The amount of Additional Payments will be determined by multiplying the
applicable Additional Payment Rate by the number of the Units subject thereto,
multiplied by a fraction, the numerator of which is the number of days such
Additional Payment Rate was applicable during such period (determined on the
basis of a 90-day quarter comprised of three 30-day months), and the denominator
of which is 90.
(b) The Issuer and the Holders hereby agree that any Additional Payments paid in
cash shall be treated, for federal income tax purposes, as a transaction
occurring between the Issuer and one who is not a partner in the Issuer in
accordance with Section 707(a)(1) of the Internal Revenue Code of 1986, as
amended, and shall not be treated as a distribution under the terms of the
Partnership Agreement.
4. SECTION Registration Procedures .
Whenever the Holders have requested that any Registrable Units be
registered pursuant to Section 2 hereof, the Issuer will use its reasonable best
efforts to effect the registration of such Registrable Units in accordance with
the intended method of disposition thereof as quickly as practicable, and in
connection with any Registration Statements, the Issuer will as expeditiously as
possible:
(a) Prepare and file with the Commission a Registration Statement and use its
reasonable best efforts to cause each such Registration Statement to become
effective and remain effective as provided herein; provided that, before filing
any Registration Statement or any amendments or supplements thereto, the Issuer
shall, if requested, furnish to and afford the Holders of the Registrable Units
to be registered pursuant to such Registration Statement and their counsel and
the managing underwriters, if any, a reasonable opportunity to review copies of
all such documents (including copies of any documents to be incorporated by
reference therein and all exhibits thereto) proposed to be filed (in each case
at least five Business Days prior to such filing). The Issuer shall not file any
such Registration Statement or any amendments or supplements thereto if the
Holders of a majority in aggregate number of the Registrable Units covered by
such Registration Statement or their counsel shall reasonably object.

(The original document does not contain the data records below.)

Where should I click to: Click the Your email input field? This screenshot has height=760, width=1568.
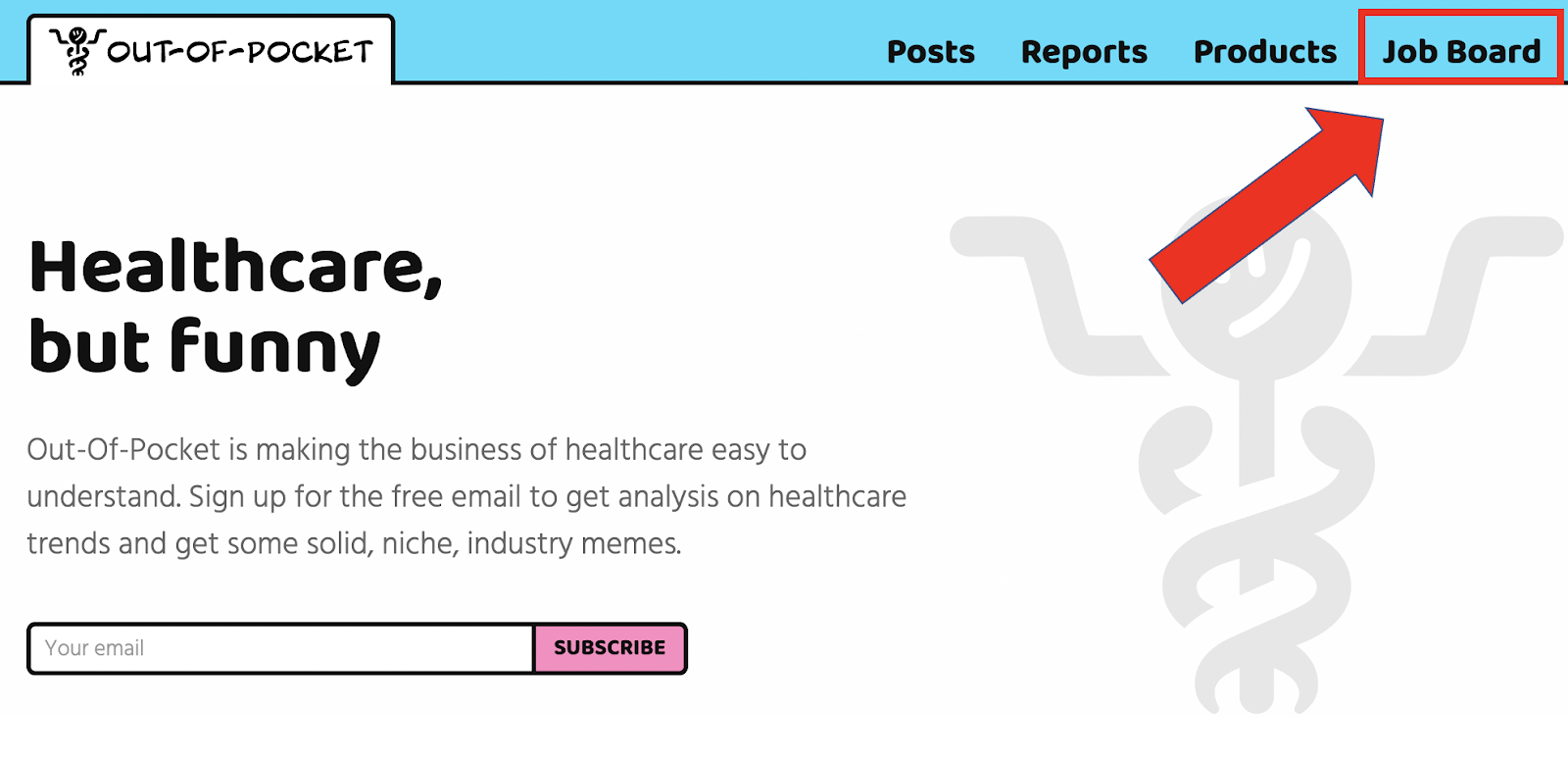click(281, 648)
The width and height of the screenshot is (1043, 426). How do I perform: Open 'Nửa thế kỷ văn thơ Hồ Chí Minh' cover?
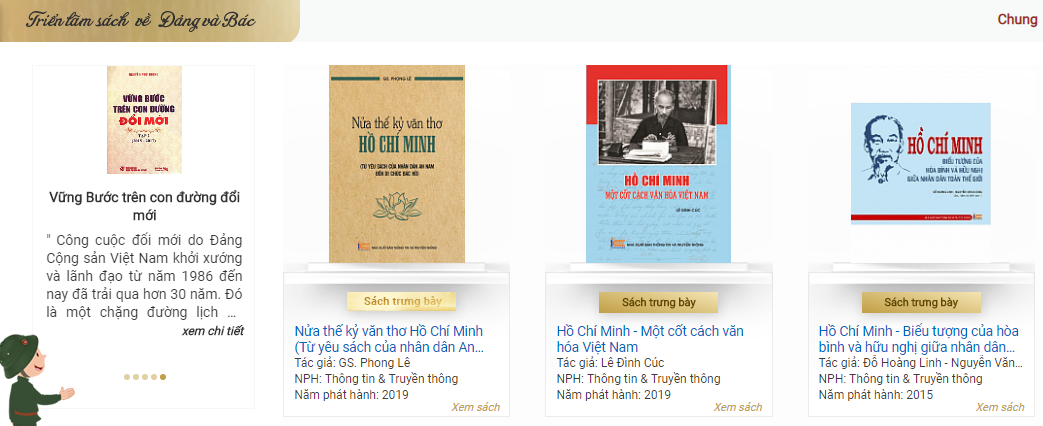[x=397, y=164]
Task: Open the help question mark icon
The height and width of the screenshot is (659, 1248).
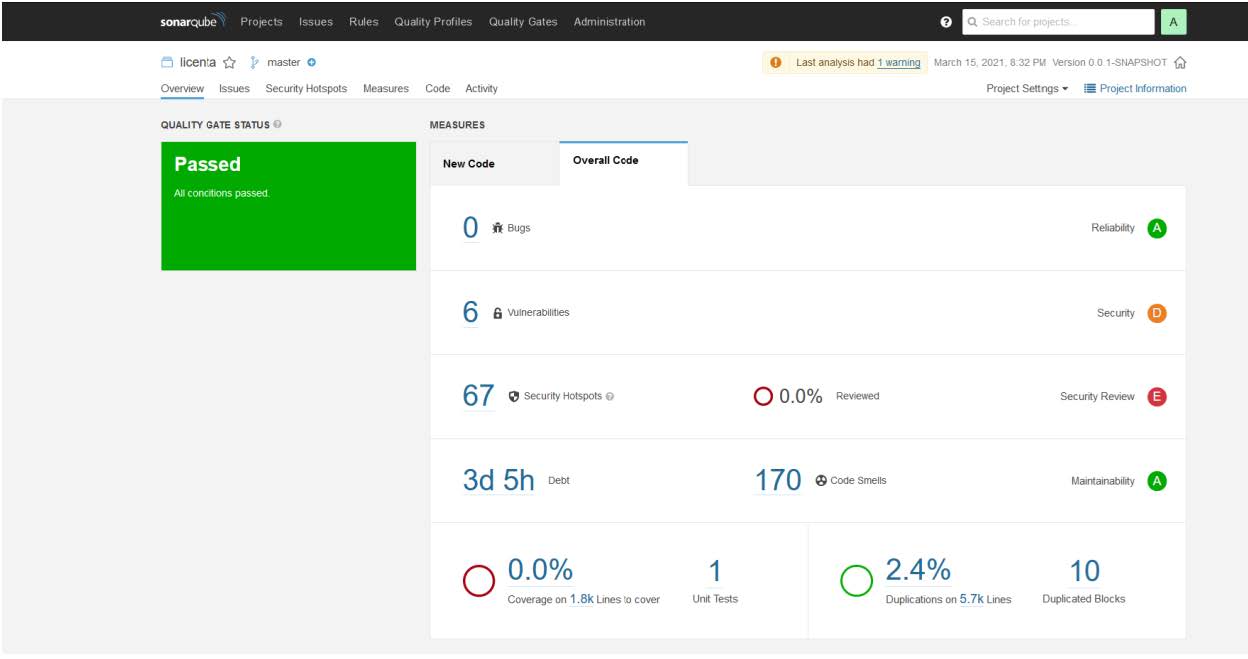Action: 946,22
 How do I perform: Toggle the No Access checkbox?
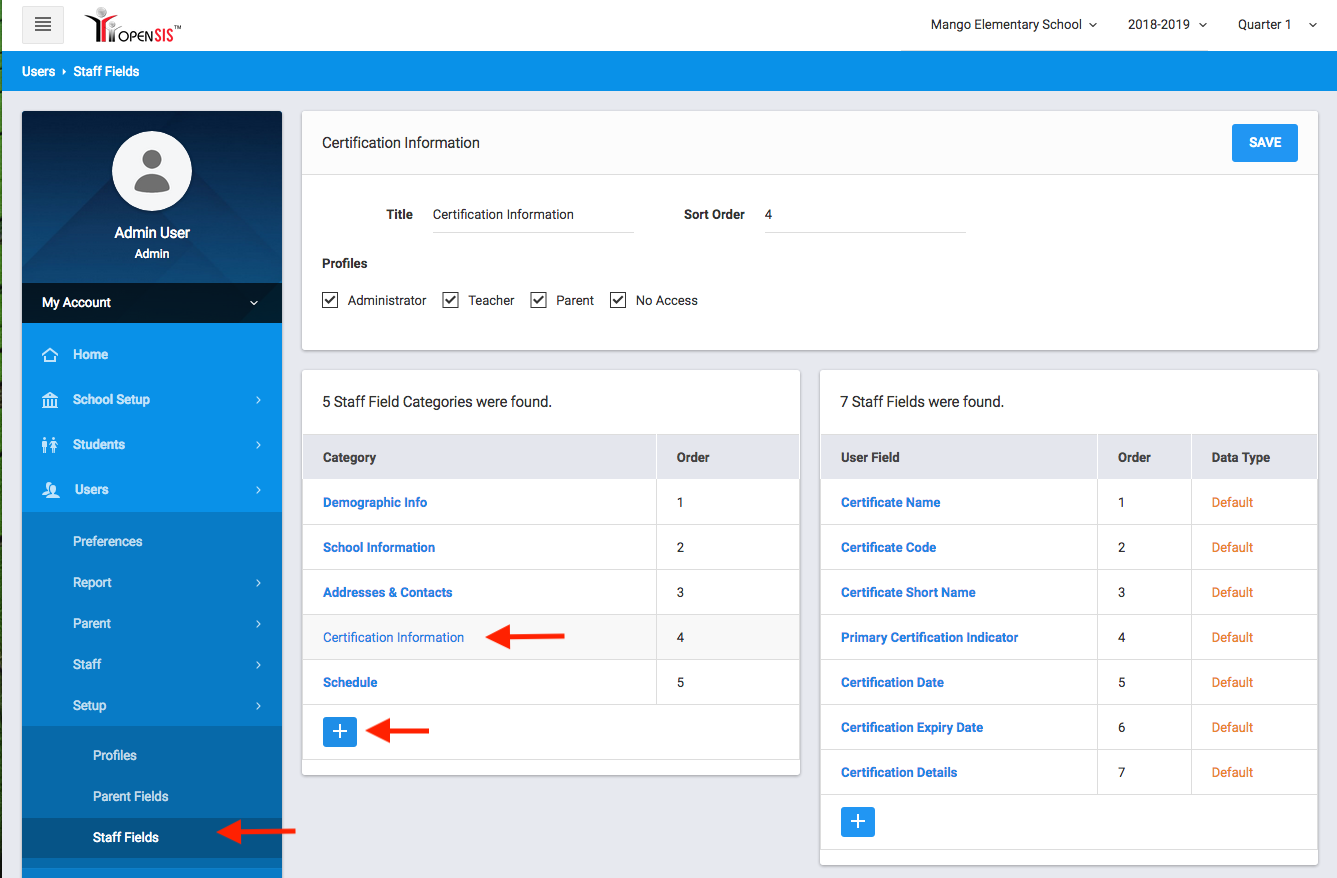pos(618,300)
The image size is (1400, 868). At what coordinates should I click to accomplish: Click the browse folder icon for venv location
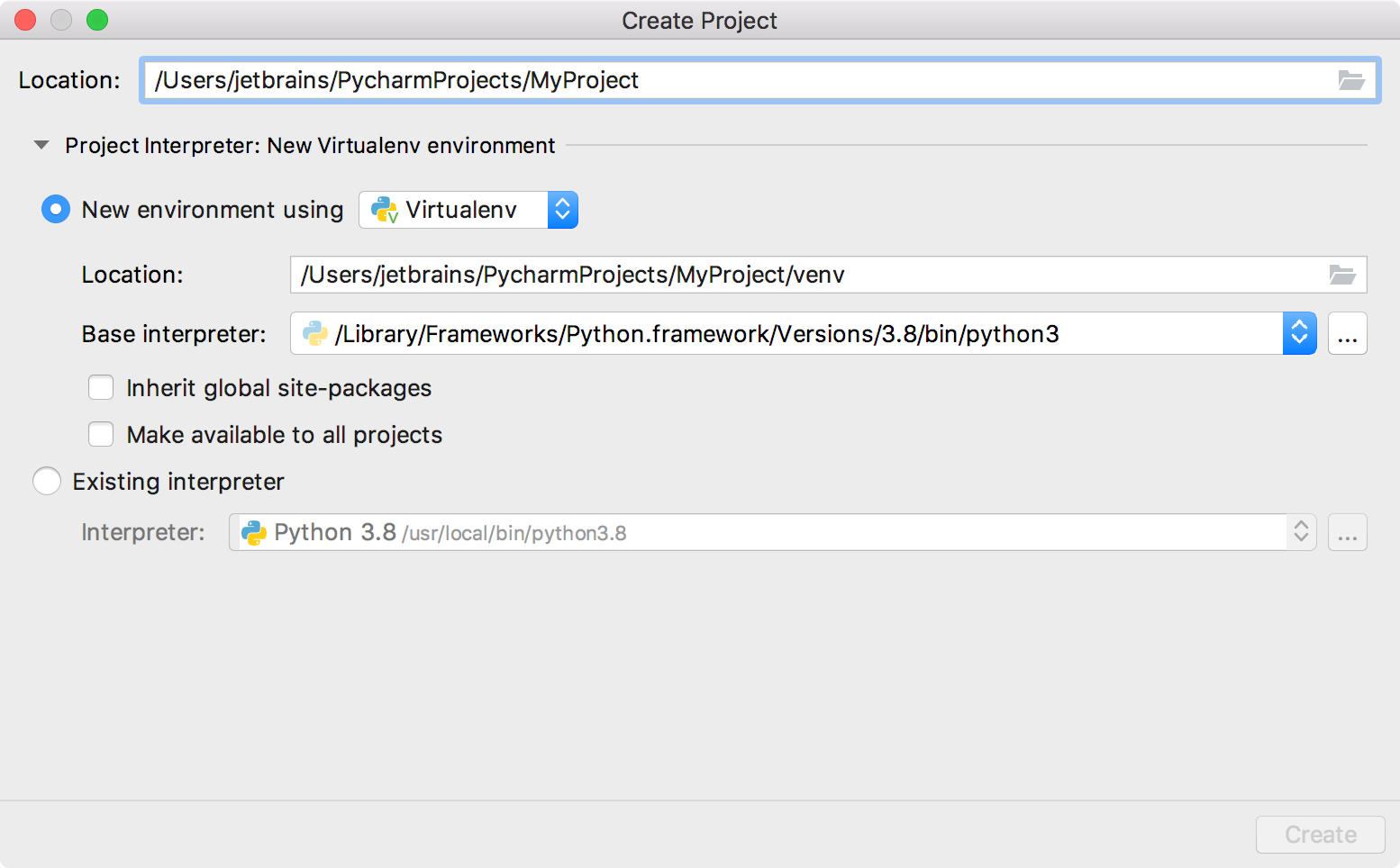pos(1342,275)
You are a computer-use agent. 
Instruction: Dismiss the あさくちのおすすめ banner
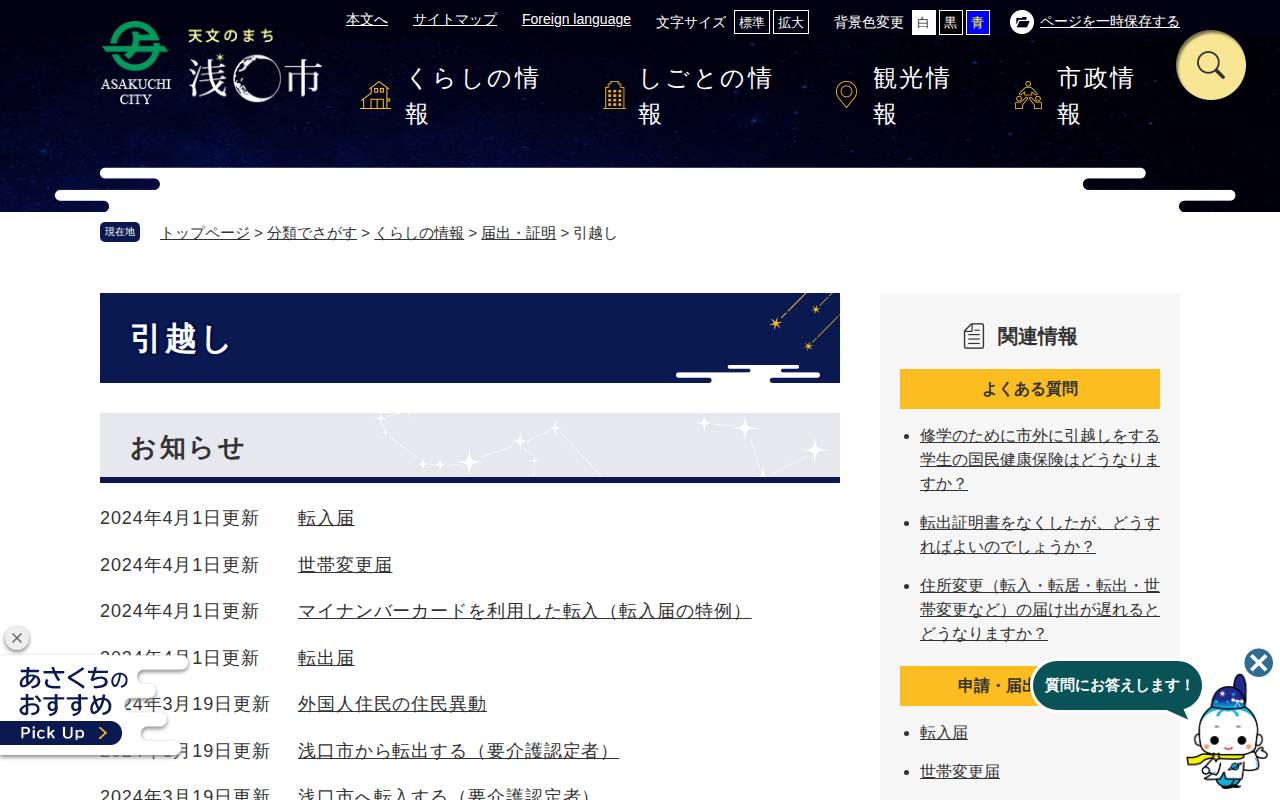pos(16,637)
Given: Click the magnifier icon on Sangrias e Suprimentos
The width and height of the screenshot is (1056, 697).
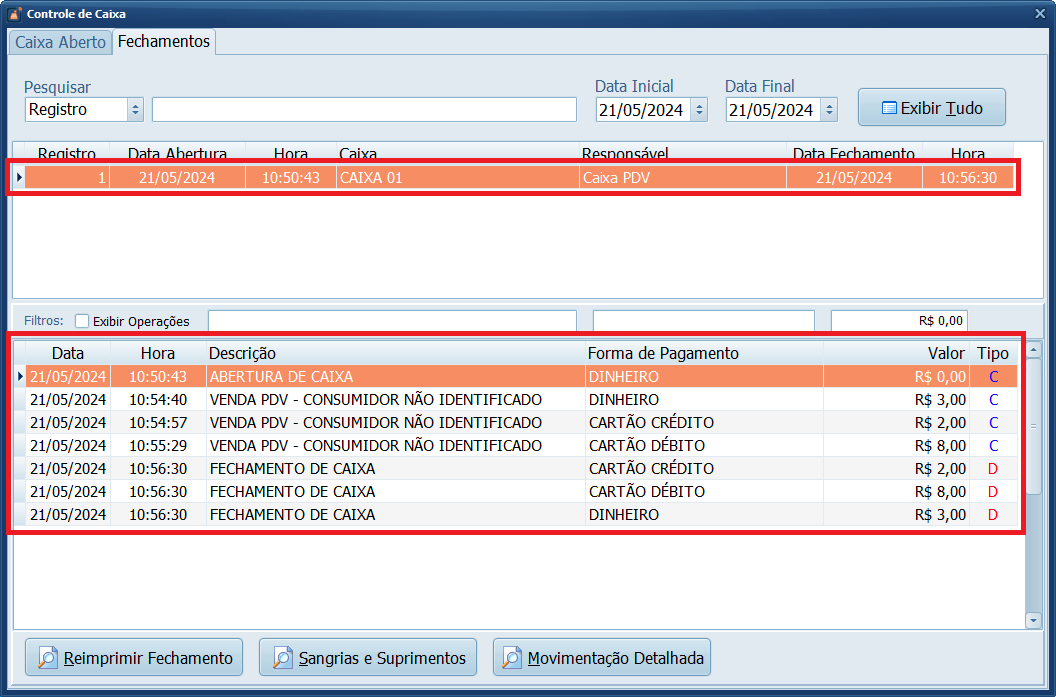Looking at the screenshot, I should [282, 658].
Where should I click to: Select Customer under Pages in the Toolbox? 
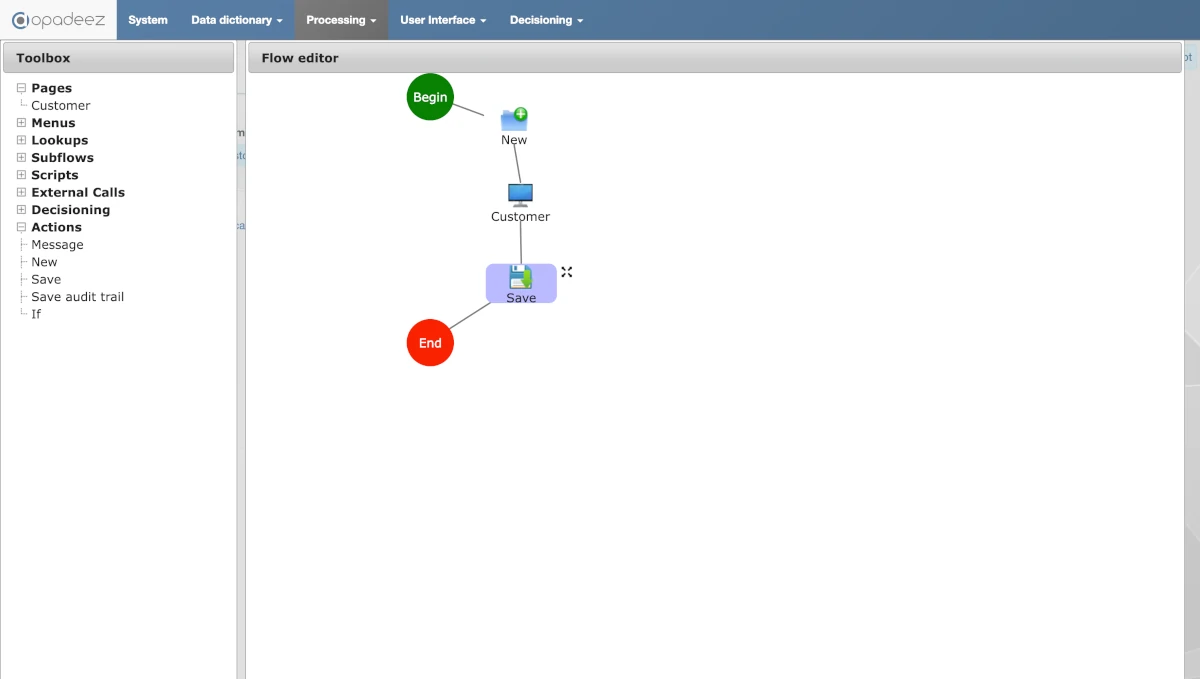[62, 105]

(b) Prepare and file with the Commission such amendments and post-effective
amendments to each Registration Statement, as may be necessary to keep such
Registration Statement continuously effective for the applicable Effectiveness
Period provided herein; cause the related Prospectus to be supplemented by any
Prospectus supplement required by applicable law, and as so supplemented to be
filed pursuant to Rule 424 (or any similar provisions then in force) under the
Securities Act; and comply with the provisions of the Securities Act and the
Exchange Act applicable to it with respect to the disposition of all securities
covered by such Registration Statement as so amended or in such Prospectus as so
supplemented.
(a)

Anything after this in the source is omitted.